By order dated August 17, 2019, Chief Judge McMahon directed Plaintiff to file an amended complaint to provided additional information about the parole officer's identity, and to address other deficiencies in his original pleading.

Plaintiff filed an amended complaint on July 7, 2020, which identifies the parole officer who touched him improperly as Officer Williams. Named as defendants are Parole Officer Williams, John Doe Parole Officers #1 and #2, Dr. Jackson at Shilo, and the City of New York, The amended complaint reiterates the allegations in the first complaint and does not provide other details about what occurred or where. Plaintiff seeks money damages.

DISCUSSION

A. John Does #1 and #2 and Dr. Jackson

To state a claim under 42 U.S.C. § 1983, a plaintiff must allege facts showing the defendants' direct and personal involvement in the alleged constitutional deprivation. See Spavone v. N.Y. State Dep't of Corr. Serv., 719 F.3d 127, 135 (2d Cir. 2013) (citing Colon v. Coughlin, 58 F.3d 865, 873 (2d Cir. 1995)). A defendant may not be held liable under § 1983 solely because that defendant employs or supervises a person who violated the plaintiff's rights. See Ashcroft v. Iqbal, 556 U.S. 662, 676 (2009) ("Government officials may not be held liable for the unconstitutional conduct of their subordinates under a theory of respondeat superior."). An individual defendant can be personally involved in a § 1983 violation if:

(1) the defendant participated directly in the alleged constitutional violation, (2) the defendant, after being informed of the violation through a report or appeal, failed to remedy the wrong, (3) the defendant created a policy or custom under which unconstitutional practices occurred, or allowed the continuance of such a policy or custom, (4) the defendant was grossly negligent in supervising subordinates who committed the wrongful acts, or (5) the defendant exhibited
deliberate indifference to the rights of [the plaintiff] by failing to act on information indicating that unconstitutional acts were occurring.
Colon, 58 F.3d at 873.

"Although the Supreme Court's decision in Ashcroft v. Iqbal, 556 U.S. 662 (2009), may have heightened the requirements for showing a supervisor's personal involvement with respect to certain constitutional violations," the Second Circuit has not yet examined that issue. Grullon v. City of New Haven, 720 F.3d 133, 139 (2d Cir. 2013).

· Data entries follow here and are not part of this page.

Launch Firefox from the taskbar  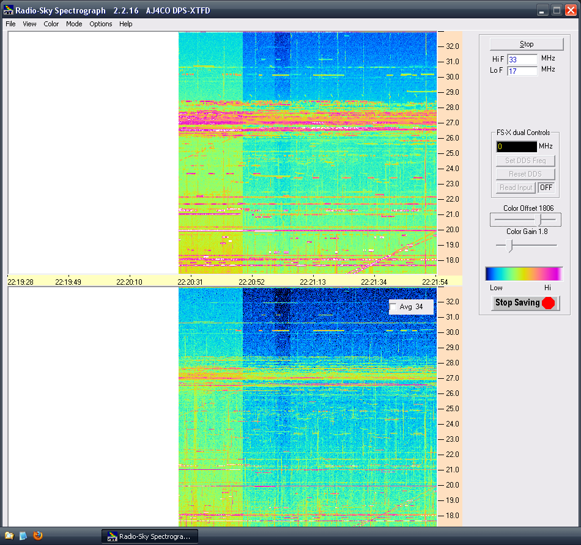(38, 536)
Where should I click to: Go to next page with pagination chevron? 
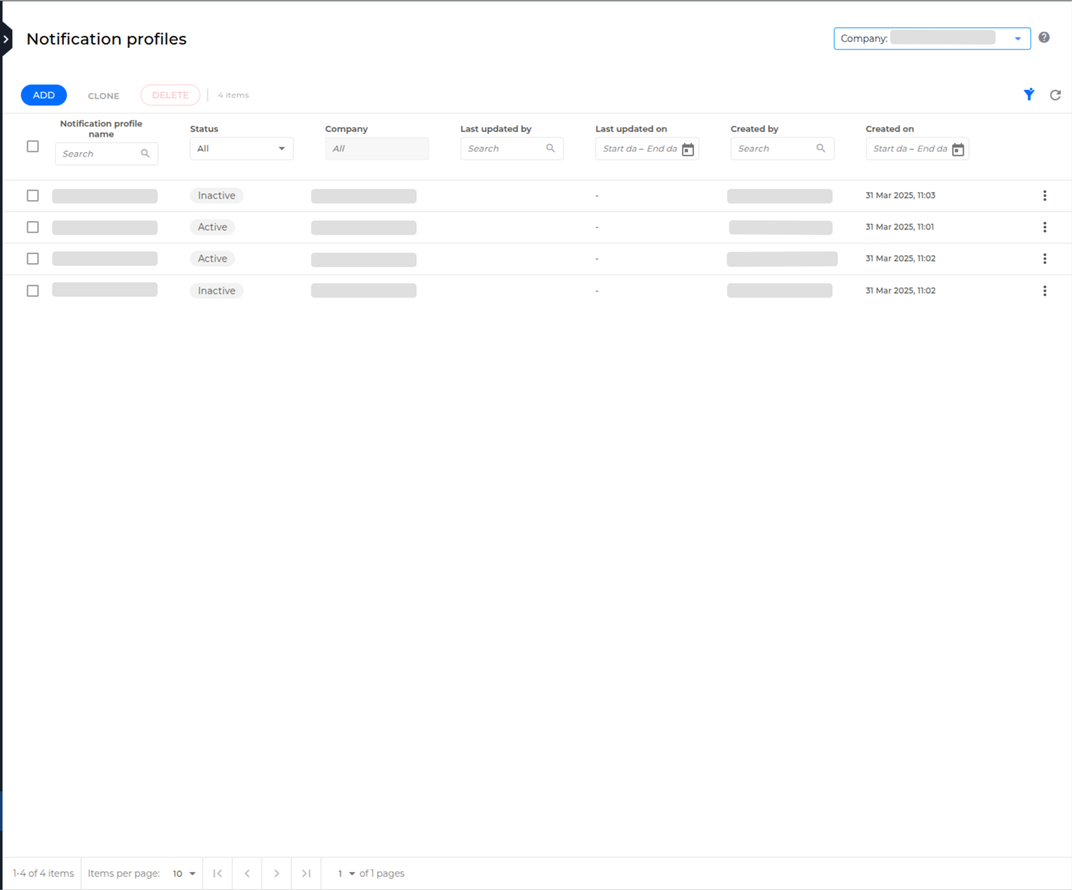click(x=276, y=873)
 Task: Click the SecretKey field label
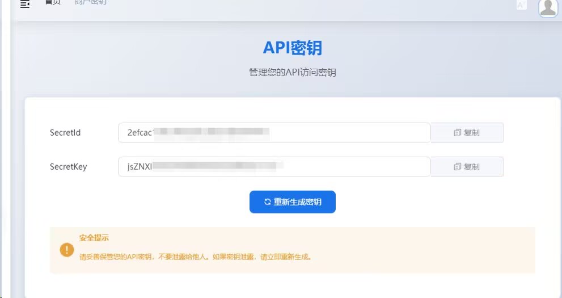click(68, 167)
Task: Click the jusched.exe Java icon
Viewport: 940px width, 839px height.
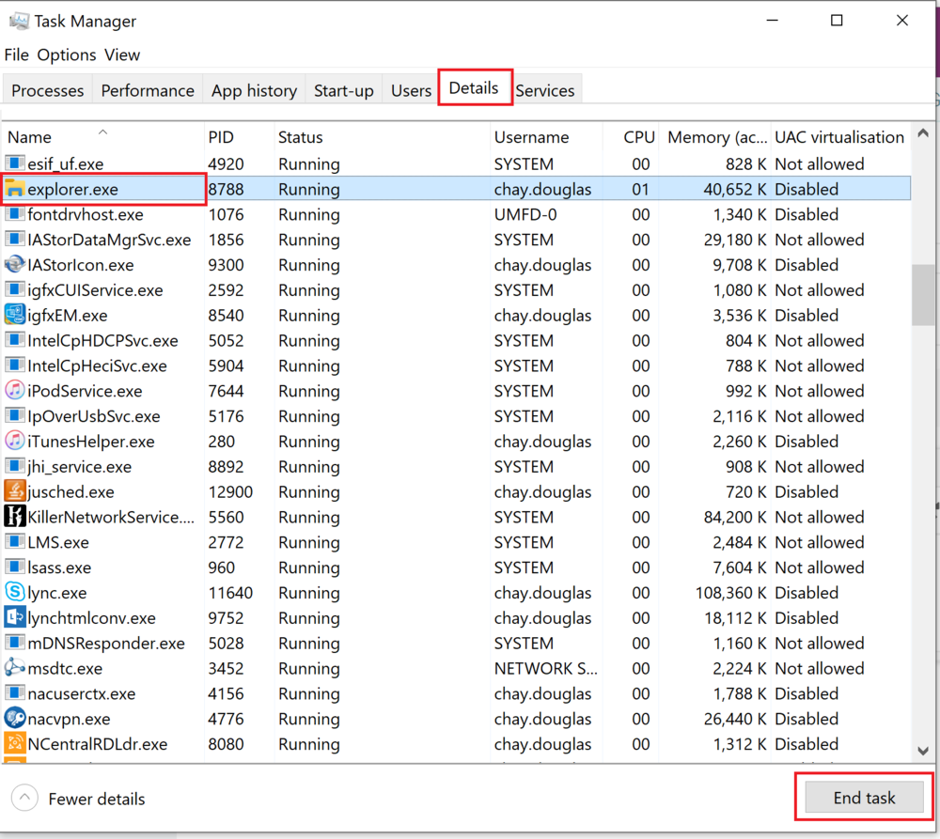Action: (x=13, y=491)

Plaintiff alleges that he complained to the other defendants about Parole Officer Williams's conduct, but none of them acted upon his complaint. These facts do not give rise to an inference that any other defendant was personally involved in violating Plaintiff's constitutional rights. Plaintiff does not allege that any of these other individuals were responsible for the actions of Parole Officer William or for supervising him. The Court dismisses the claims against these defendants but grants Plaintiff leave to replead should additional facts become available to support claims against these defendants. See 28 U.S.C. § 1915(e)(2)(B)(ii).

In the order to amend, Chief Judge McMahon noted that it was not clear that Shilo or any of its employee are state actors for § 1983 liability. See Fabrikant v. French, 691 F.3d 193, 207 (2d Cir. 2012) (citing Rendell-Baker v. Kohn, 457 U.S. 830, 838 (1982)).

B. City of New York

When a plaintiff sues a municipality under § 1983, it is not enough for the plaintiff to allege that one of the municipality's employees or agents engaged in some wrongdoing. The plaintiff must show that the municipality itself caused the violation of the plaintiff's rights. See Connick v. Thompson, 131 S. Ct. 1350, 1359 (2011) ("A municipality or other local government may be liable under this section [1983] if the governmental body itself 'subjects' a person to a deprivation of rights or 'causes' a person 'to be subjected' to such deprivation.") (quoting Monell v. Dep't of Soc. Servs. of City of New York, 436 U.S. 658, 692 (1978)); Cash v. Cnty. of Erie, 654 F.3d 324, 333 (2d Cir. 2011). In other words, to state a § 1983 claim against a municipality, the plaintiff must allege facts showing (1) the existence of a municipal policy, custom, or practice, and (2) that the policy, custom, or practice caused the violation of the plaintiff's constitutional rights. See Jones v. Town of East Haven, 691 F.3d 72, 80 (2d Cir. 2012); Bd. of Cnty. Comm.'rs of Bryan Cnty. v. Brown, 520 U.S. 397, 403 (1997) (internal citations omitted).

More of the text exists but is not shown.